Thanx Gary! I've emailed Eibach twice without any answer...

Would you choose H&R or Eibach springs with the adjustable Koni Sport Shocks for the E46 M3?

The H&R springs are linear and the spring rates are 42 N/mm (240 lbs/inch) for the front and 65 N/mm (370 lbs/inch) for the rear.

/RS2


----------



## in_d_haus (Jan 2, 2002)

H&R work better with Koni. The Eibach/Bilstein setup seem to work better together from talking to people who have done them.


----------



## [email protected] (Jun 10, 2003)

RS2 said:


> Thanx Gary! I've emailed Eibach twice without any answer...
> 
> I've found calling them is much faster :thumbup: . We've had good experiences with both, I personally like the H&Rs.


----------



## RS2 (Dec 19, 2001)

[email protected] said:


> I've found calling them is much faster :thumbup: . We've had good experiences with both, I personally like the H&Rs.


I've had good experiences with both brands as well but I've heard some negative feedback on the H&Rs for the E46 M3.

Some people says that the H&Rs are too soft in the front and the upper coils will bind.

/RS2


----------



## in_d_haus (Jan 2, 2002)

RS2 said:


> I've had good experiences with both brands as well but I've heard some negative feedback on the H&Rs for the E46 M3.
> 
> Some people says that the H&Rs are too soft in the front and the upper coils will bind (see the pics below).
> 
> ...


Eibach springs are softer than H&R in this application to my understanding..


----------



## RS2 (Dec 19, 2001)

in_d_haus said:


> Eibach springs are softer than H&R in this application to my understanding..


That's what I'm trying to find out if I can get the spring rates from Eibach.
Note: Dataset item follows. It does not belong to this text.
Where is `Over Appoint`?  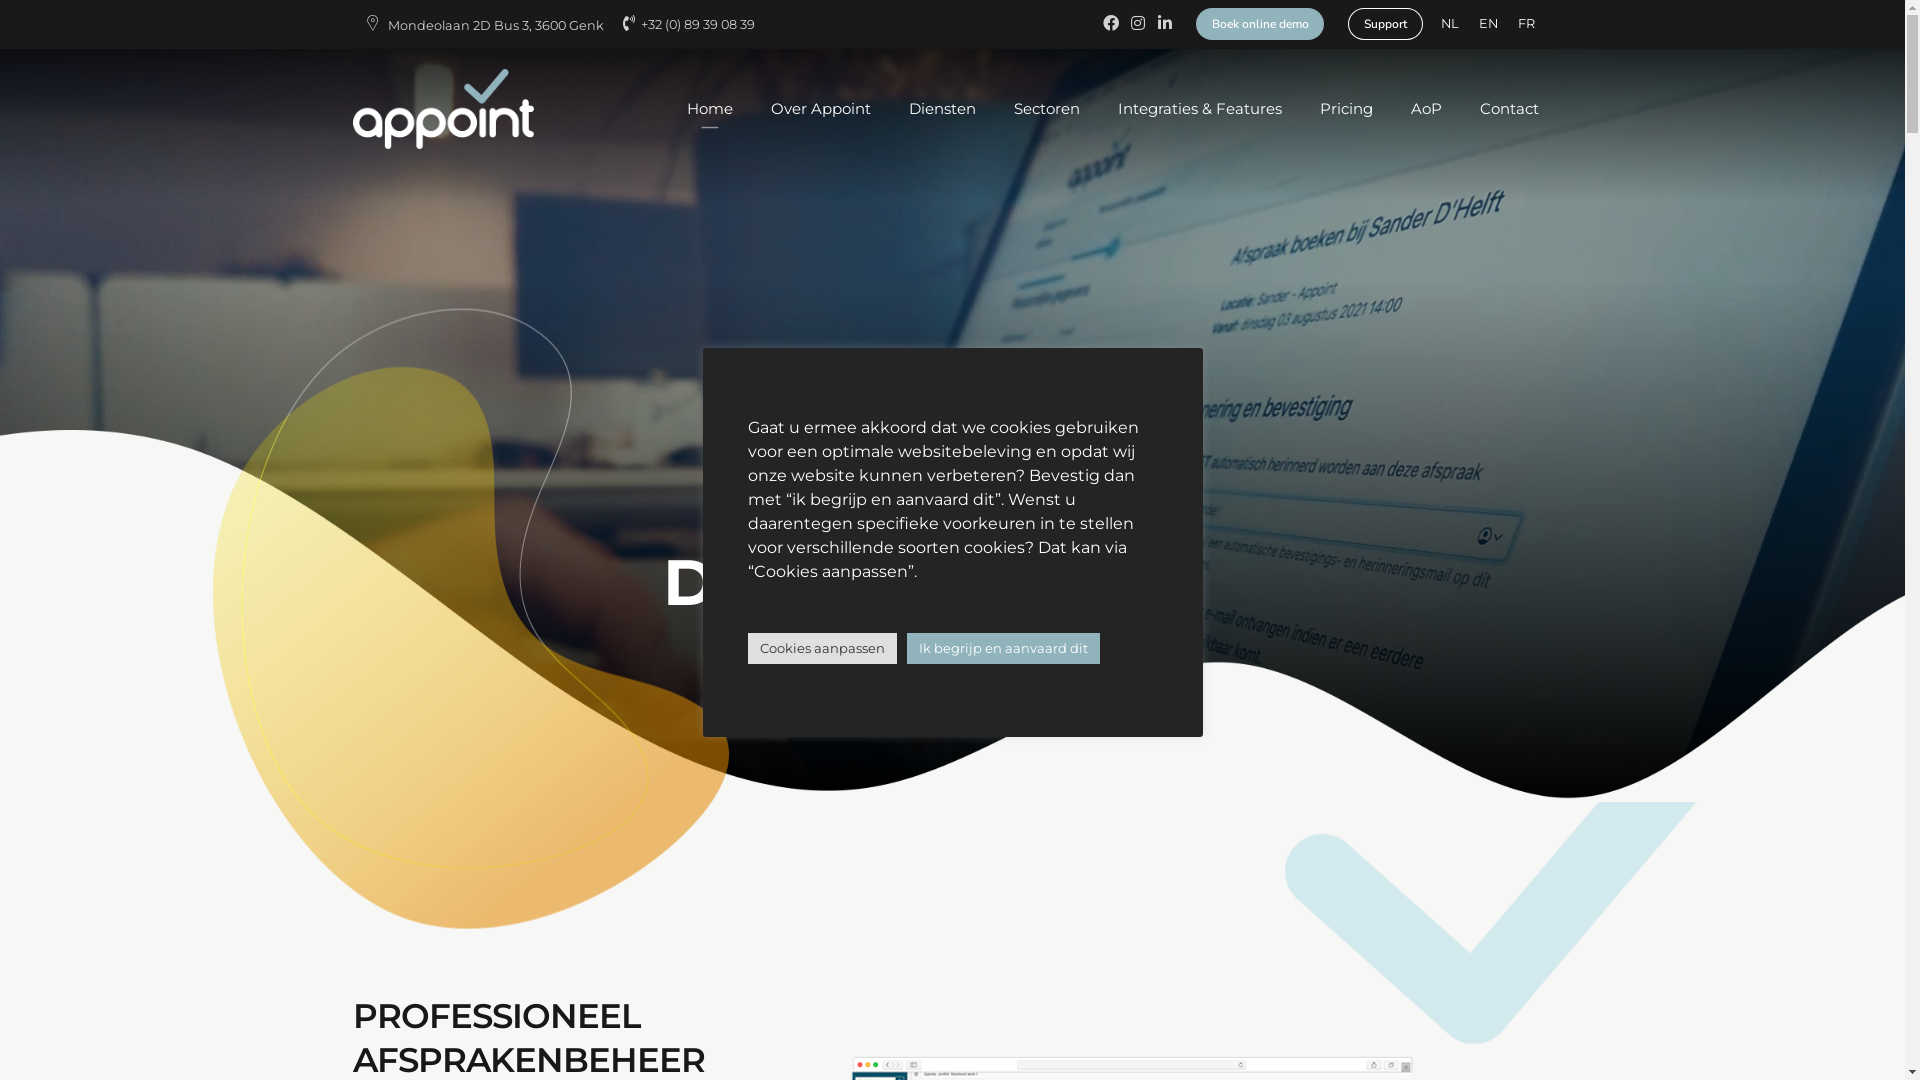
Over Appoint is located at coordinates (820, 109).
The H&R front springs are 240 lbs/inch for the E46 M3.

/RS2


----------



## in_d_haus (Jan 2, 2002)

Try looking here..I posted your question in this thread..maybe they will have the answer since they have them on your car

http://www.bimmerforums.com/forum/showthread.php?s=&postid=1134962#post1134962


----------



## RS2 (Dec 19, 2001)

This is the information I got from H&R and Eibach in Germany.

The Eibach front springs are softer than H&R for the E46 M3. So you were right in_d_haus. And the rear Eibach spings are progressive while H&R are linear.

But Eibach has different part numbers in the US and Europe so there can be different products.

/RS2


H&R Sport Spring Set
Part Number 29364-1
Lowering Front 30 mm / Rear 20 mm
Spring Rate Front 42 N/mm (240 lbs/inch)
Spring Rate Rear 65 N/mm (370 lbs/inch)

Eibach Pro-Kit Spring Set
Part Number 10-20-001-02-22
Lowering Front 20 mm / Rear 15 mm
Spring Rate Front 27 N/mm (155 lbs/inch)
Spring Rate Rear 66 - 132 N/mm (375 - 750 lbs/inch)


----------



## MikekiM (May 10, 2002)

Just for references, here's E36M3 spring rates from Vogtland.

Regular Sport 
165lb/in Front
360lb/in Rear

Club Spec 
194lb/in Front
457lb/in Rear

I can get rates for E46M3 if you want 'em.


----------



## RS2 (Dec 19, 2001)

RS2 said:


> This is the information I got from H&R and Eibach in Germany.
> 
> The Eibach front springs are softer than H&R for the E46 M3. So you were right in_d_haus. And the rear Eibach spings are progressive while H&R are linear.
> 
> But Eibach has different part numbers in the US and Europe so there can be different products.


Just to avoid any confusion, both H&R and Eibach have confirmed that they have different sport springs for the E46 M3 on the European and the US market.

So all the spring rates and lowering numbers above are just for the Europen market!

/RS2


----------